* _TASK OBJECTIVE_: Reproduce everything from the start of the items below down to the line containing "coord(818,33)", including both, without altering a character.

* _AVAILABLE RECORDS_:
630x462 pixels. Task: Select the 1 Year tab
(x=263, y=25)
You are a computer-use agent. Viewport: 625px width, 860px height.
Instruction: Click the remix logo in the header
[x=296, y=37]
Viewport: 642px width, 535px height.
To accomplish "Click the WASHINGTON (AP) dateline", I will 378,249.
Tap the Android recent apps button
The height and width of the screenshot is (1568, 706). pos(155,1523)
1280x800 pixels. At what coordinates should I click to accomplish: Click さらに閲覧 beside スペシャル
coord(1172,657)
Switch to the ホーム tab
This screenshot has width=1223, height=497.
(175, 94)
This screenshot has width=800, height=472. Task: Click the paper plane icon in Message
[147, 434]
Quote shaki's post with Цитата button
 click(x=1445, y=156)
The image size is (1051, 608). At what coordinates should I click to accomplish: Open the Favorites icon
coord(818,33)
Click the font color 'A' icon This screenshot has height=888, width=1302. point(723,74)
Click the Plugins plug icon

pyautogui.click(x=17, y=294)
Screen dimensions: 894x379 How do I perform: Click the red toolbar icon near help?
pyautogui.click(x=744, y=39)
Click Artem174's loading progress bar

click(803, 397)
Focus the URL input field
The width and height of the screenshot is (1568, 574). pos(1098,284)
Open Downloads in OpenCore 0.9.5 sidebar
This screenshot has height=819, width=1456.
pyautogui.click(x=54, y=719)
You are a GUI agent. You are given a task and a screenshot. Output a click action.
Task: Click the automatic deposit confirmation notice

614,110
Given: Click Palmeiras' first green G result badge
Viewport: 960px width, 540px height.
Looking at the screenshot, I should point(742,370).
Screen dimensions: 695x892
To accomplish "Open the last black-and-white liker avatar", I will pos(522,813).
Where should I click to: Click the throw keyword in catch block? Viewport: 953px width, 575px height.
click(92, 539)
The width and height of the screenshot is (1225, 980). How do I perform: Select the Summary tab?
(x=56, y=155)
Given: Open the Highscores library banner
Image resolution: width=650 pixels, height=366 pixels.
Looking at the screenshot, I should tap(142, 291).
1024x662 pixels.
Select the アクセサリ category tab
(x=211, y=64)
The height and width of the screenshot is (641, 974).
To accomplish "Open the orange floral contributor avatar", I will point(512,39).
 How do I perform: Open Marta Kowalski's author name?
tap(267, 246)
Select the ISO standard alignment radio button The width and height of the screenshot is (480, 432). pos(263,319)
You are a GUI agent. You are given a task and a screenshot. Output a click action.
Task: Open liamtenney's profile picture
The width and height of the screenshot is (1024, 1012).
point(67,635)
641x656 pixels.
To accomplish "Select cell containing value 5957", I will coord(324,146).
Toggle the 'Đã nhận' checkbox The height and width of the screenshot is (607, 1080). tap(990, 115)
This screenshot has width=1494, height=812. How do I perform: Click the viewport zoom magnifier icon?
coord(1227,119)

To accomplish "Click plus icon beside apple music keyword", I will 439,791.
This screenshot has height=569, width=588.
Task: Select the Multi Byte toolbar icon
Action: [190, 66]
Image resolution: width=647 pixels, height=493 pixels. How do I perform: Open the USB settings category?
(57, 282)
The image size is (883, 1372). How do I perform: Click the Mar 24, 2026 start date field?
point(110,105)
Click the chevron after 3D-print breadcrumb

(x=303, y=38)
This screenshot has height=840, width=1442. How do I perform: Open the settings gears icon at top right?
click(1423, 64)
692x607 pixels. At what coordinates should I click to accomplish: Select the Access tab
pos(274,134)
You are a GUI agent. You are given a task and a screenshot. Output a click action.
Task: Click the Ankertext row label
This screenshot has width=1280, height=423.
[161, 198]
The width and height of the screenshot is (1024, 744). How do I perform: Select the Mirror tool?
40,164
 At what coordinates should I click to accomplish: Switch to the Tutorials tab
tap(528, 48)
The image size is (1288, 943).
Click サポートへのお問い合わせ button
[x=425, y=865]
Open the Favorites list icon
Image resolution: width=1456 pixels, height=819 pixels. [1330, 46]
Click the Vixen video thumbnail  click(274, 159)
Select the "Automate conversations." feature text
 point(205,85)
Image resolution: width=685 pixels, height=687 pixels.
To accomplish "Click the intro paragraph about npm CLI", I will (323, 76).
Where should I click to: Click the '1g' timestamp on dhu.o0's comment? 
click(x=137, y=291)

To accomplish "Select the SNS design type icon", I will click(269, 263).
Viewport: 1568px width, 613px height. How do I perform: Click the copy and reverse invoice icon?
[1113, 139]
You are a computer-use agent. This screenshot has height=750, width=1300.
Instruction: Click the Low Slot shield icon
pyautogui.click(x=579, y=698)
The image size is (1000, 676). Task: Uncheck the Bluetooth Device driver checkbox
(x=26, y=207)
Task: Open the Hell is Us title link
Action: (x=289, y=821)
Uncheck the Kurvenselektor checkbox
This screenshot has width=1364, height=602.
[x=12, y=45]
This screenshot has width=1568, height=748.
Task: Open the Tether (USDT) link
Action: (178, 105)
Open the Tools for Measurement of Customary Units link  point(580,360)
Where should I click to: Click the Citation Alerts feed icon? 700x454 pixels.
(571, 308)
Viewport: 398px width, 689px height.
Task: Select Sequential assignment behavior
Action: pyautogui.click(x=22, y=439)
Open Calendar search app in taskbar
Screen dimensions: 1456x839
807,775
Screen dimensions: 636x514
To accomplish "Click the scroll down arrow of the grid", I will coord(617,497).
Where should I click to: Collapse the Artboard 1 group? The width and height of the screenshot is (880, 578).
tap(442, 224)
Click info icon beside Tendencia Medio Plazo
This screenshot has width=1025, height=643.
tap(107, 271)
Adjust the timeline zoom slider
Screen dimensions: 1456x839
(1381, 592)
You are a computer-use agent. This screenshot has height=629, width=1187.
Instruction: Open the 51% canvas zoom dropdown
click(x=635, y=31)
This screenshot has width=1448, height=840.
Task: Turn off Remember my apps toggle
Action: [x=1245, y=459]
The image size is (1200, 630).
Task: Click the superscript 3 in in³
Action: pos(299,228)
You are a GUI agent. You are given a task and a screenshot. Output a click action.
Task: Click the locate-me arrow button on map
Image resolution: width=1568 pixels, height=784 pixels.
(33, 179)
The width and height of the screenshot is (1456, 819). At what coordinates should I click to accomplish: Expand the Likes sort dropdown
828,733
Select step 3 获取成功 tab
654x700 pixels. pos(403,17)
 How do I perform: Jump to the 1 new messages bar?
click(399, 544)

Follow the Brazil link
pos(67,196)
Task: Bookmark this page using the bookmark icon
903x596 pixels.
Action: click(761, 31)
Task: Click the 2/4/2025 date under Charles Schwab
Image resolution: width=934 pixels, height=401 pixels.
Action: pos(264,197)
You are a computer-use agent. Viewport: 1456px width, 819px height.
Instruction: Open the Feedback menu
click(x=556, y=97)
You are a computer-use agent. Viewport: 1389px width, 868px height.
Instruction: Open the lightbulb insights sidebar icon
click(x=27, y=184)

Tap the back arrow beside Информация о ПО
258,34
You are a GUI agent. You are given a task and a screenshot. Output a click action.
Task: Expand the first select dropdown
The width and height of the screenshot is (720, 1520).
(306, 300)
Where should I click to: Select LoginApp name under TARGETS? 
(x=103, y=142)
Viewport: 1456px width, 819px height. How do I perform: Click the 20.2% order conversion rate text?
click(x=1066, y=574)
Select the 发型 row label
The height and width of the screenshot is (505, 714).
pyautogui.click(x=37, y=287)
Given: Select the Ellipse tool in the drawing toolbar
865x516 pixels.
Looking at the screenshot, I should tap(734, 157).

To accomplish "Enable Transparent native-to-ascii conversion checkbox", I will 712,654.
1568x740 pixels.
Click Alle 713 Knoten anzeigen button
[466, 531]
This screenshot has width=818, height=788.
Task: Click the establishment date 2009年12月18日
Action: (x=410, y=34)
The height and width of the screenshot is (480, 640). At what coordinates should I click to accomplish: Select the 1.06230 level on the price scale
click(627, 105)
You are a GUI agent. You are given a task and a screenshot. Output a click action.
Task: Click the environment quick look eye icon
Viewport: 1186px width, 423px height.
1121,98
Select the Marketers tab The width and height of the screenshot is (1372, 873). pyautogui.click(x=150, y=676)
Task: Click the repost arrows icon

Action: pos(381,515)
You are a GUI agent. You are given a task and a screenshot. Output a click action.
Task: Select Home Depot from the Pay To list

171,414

* _OUTPUT FOR THIS EXERCISE_:
630x462 pixels. Task: Select the 1 Year tab
(x=263, y=25)
You are a computer-use agent. Viewport: 625px width, 860px height.
Instruction: Click the remix logo in the header
[x=296, y=37]
Viewport: 642px width, 535px height.
To accomplish "Click the WASHINGTON (AP) dateline", I will 378,249.
Tap the Android recent apps button
The height and width of the screenshot is (1568, 706). pos(155,1523)
1280x800 pixels. At what coordinates should I click to accomplish: Click さらに閲覧 beside スペシャル
coord(1172,657)
Switch to the ホーム tab
This screenshot has width=1223, height=497.
(175, 94)
This screenshot has width=800, height=472. Task: Click the paper plane icon in Message
[147, 434]
Quote shaki's post with Цитата button
 click(x=1445, y=156)
The image size is (1051, 608). At what coordinates should I click to accomplish: Open the Favorites icon
coord(818,33)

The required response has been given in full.